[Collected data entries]
:::::

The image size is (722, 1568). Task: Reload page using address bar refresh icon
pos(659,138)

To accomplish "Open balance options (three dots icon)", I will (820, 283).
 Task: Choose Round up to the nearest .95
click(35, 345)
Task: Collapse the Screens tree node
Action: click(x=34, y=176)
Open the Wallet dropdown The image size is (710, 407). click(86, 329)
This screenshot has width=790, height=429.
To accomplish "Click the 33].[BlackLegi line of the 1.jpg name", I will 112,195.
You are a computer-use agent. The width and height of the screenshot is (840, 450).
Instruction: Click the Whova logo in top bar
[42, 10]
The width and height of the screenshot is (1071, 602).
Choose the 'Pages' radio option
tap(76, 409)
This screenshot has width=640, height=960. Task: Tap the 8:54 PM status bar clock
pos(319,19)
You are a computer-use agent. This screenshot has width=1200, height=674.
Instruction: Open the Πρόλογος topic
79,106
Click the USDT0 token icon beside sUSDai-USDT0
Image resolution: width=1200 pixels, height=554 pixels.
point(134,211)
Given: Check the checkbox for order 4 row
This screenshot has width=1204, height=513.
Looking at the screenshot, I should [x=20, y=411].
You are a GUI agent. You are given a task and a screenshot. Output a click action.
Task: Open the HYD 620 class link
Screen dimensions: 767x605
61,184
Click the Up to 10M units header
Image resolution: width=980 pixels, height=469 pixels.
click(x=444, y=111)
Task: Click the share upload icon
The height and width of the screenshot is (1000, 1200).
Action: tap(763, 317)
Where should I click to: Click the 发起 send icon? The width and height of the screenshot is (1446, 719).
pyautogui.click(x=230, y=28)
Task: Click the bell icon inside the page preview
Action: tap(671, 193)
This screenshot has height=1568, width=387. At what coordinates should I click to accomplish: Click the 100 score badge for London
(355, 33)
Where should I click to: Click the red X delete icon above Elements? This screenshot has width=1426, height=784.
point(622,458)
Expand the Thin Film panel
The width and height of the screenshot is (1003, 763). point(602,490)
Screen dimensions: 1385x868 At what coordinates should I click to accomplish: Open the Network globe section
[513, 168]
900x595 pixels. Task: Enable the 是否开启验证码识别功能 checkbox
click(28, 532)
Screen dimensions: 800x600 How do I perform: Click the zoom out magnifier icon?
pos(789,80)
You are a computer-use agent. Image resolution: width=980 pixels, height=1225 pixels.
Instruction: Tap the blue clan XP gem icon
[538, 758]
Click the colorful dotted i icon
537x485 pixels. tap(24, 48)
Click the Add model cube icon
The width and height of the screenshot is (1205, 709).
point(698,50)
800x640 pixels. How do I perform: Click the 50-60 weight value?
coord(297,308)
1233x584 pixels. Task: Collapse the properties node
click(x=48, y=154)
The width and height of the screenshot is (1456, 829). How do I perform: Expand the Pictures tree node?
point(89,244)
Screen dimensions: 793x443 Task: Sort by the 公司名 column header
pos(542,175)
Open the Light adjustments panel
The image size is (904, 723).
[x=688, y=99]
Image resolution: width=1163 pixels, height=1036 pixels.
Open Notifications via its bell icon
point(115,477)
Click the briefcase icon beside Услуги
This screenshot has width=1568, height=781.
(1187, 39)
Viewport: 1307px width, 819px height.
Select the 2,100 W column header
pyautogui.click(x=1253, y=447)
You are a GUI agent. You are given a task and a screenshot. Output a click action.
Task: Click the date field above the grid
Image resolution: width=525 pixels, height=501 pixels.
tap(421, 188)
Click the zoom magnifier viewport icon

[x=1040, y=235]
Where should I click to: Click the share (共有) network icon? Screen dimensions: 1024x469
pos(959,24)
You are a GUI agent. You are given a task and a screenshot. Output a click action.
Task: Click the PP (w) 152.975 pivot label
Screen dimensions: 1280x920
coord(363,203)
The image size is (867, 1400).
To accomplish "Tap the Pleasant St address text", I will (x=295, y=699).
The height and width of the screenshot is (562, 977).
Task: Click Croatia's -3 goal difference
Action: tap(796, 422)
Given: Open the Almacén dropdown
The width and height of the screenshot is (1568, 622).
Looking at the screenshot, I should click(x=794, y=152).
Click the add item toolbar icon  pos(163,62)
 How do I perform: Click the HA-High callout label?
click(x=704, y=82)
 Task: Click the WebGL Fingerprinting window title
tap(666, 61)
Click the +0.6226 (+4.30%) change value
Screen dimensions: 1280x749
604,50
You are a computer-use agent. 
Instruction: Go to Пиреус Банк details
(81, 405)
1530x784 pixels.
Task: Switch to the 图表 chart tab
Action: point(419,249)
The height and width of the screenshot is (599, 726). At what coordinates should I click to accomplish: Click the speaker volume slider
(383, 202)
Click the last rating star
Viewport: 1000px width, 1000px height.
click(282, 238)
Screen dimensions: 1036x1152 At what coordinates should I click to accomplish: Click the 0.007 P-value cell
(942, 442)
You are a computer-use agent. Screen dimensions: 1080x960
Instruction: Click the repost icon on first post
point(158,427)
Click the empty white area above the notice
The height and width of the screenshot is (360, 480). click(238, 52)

:::::

▶ _Exercise brief_
Determine the number of lines in the entries that hold "computer". Reply with that number only.

▶ _Finished exercise_
5